Good morning,
Once again: I'm really glad that someone else is seeing the 'wisdom' that I saw in the book.
Before I go on I once again want to state that whatever I 'share' is my own personal 'take' on things and does not necessarily mean that, although the systems are purely technical in nature, that there is not a CERTAIN (albeit) small amount of personal interpretation possible and my interpretation MAY not always be correct. Having said that I do feel confident in saying that I feel that I know all of the systems 'inside out' from a technical perspective for the simple reason that I have studied that book 'inside and out' for the last couple of months. Of course: being so 'besotted' with something such as I am with this book means that there is always the possibility of me not being able to 'see the wood for the 'trees' i.e. when you have read and reread something that many times it's easy to 'overlook' something small or keep interpreting something incorrecty all the time.
ADX:
At first, when I started 'studying' ADX, I did not see it's merits, expecially when used in conjunction with Parabolic SAR i.e. if you were to wait for ADX to be above 20 - 25 before starting to use Parabolic SAR you were pretty much always 'getting in late' and also missing some very 'grand trades' if you 'stuck religiously' to the rules of ADX. This, I'm afraid, is what I think the vast majority of people notice. What they miss though is the relationship between ALL the ADX lines i.e. +DI, -DI, ADX, and ADXR and where these lines are in relation to each other AND THAT IS THE REASON THAT BUYING THE BOOK AND REALLY UNDERSTANDING ADX is what makes all the difference to the indicator.
I can honestly tell you that I do not take much cognisance of the actual VALUE of ADX or ADXR anymore (or should I rather say that their actual values, although noted, do not get taken into account as a deciding factor for a possible trade). I DO however note WHERE these lines are in relation to +DI and -DI and I also note whether these lines are moving up, moving down, about to change direction, etc. etc. etc. and this is where the 'true value' of ADX lies I think. For example: if a trend is about to stall, change direction, or continue, then take a very good hard look at what the ADX line does during these periods. It's ALWAYS 'on the money'.
Regarding the TBP System and the Reaction Trend System:
My 'take' is this: I would agree that the TBP System would work in a ranging market BUT having said that there is no reason to NOT use it in a trending market as well from what I can see i.e. if the market IS trending then only take TBP System signals to enet in the direction of the trend (and here I would 'note' ADX as described above POSSIBLY noting the value of ADX at the time). The Reaction Trend System was designed to initiate a trade in a ranging market but if the instrument started to trend then you'd immediately be put in 'trend mode' and follow the trend until the instrument started to range again. What I'm really saying here is this: my interpretation of his words is that they are 'better suited' to non-trending market but that does not necessarily mean that they CANNOT be used in a trending market.
The Volatility System and a range bound market:
Again: because of it's design I cannot see any reason why it would not work in a range bound market. Yes, the longer the instrument in stuck in a range, the longer you'd be holding on to that position but remember that the Volatility System will 'adjust' itself in relation to the volatility so even if an instrument is stuck in very tight range all it means is that the Volatility System will just remain 'static' until a breakout of the range occurs and it will then start tracking the 'trending price'. Of course you would not make (take) profit in a range bound market with the Volatility System because you would not get a stop and reverse signal BUT let's say that you had been using the Volatility System for a while, the market had been trending, you were now in a profit situtation, and the market then started to range (consolidate???). With the Volatility System all that would happen is that you would just be 'sitting on your profit' for a while and if the trend then continued in the same direction as before then of course your profit would increase but if the break out of the range was in the opposite direction then, of course, you'd realise your profit when you stopped and reversed.

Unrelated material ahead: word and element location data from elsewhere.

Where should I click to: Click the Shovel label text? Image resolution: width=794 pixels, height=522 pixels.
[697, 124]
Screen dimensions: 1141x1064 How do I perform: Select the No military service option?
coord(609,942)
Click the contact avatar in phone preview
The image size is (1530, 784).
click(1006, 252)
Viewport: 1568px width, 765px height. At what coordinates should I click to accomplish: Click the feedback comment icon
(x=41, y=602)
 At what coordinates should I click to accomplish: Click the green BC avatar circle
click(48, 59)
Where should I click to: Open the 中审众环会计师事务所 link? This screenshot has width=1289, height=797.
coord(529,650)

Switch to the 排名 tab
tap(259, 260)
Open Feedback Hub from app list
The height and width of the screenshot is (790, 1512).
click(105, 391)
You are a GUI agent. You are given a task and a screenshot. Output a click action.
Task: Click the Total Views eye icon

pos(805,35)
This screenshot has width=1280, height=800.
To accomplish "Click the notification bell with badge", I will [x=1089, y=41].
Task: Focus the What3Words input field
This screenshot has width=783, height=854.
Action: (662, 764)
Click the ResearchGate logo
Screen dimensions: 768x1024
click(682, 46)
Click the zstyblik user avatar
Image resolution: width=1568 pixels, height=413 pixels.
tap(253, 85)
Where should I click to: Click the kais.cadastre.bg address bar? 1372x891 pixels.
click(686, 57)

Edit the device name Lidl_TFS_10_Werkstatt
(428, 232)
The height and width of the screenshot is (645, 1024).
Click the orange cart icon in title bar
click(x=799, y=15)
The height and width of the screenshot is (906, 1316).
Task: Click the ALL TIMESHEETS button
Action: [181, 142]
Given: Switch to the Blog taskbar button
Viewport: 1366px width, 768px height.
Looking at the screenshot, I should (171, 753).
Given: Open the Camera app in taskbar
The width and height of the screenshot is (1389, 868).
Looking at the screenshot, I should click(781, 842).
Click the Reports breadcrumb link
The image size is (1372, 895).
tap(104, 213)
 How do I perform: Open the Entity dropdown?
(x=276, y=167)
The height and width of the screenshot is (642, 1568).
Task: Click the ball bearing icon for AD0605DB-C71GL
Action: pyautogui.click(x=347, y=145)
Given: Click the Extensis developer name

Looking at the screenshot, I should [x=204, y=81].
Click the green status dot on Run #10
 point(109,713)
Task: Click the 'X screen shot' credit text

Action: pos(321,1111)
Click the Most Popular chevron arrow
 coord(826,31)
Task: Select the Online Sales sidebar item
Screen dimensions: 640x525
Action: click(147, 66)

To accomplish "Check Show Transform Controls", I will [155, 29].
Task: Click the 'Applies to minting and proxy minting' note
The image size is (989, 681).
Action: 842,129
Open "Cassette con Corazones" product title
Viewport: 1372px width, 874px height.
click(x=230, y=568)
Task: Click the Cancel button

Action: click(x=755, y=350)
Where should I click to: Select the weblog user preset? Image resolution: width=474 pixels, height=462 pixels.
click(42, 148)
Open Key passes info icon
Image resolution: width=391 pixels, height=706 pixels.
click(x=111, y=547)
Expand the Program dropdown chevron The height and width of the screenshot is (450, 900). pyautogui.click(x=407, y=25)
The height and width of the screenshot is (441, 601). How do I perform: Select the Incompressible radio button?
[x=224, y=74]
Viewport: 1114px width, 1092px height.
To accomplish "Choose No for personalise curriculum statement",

The Commodity Selection Index:
This, strangely enough, I have not even 'messed' with up until now but I think that today I will sit down, calculate it or try and write an indicator for it and see the results. I'm sure it has merit (as does everything else in the book) but I have just not 'gotten into it' for some or the other reason. Actually, as I type this message to you, I've just had a 'flash of inspiration'!!! Would the CSI not be a solution for our 'weighting of the pairs against each other' problem??? I mean: what it's telling you is this: even although one instrument may have a better 'payoff' when it's 'moving', if it's NOT 'moving' BUT an instrument with a lower 'payoff' IS in fact 'moving' then obviously it's better to be trading the instrument with the lower 'payoff' that is 'moving'!!! Now THAT could be something to 'study'!!! The ACTUAL values of ADX / ADXR are important here. Take a look and I'll do the same. Like I said: for some or the other reason I just never 'got into' that chapter but now that I think about it maybe it carries MUCH weight!!!
Later.
Last edited by dpaterso; 02-03-2008 at 03:30 AM.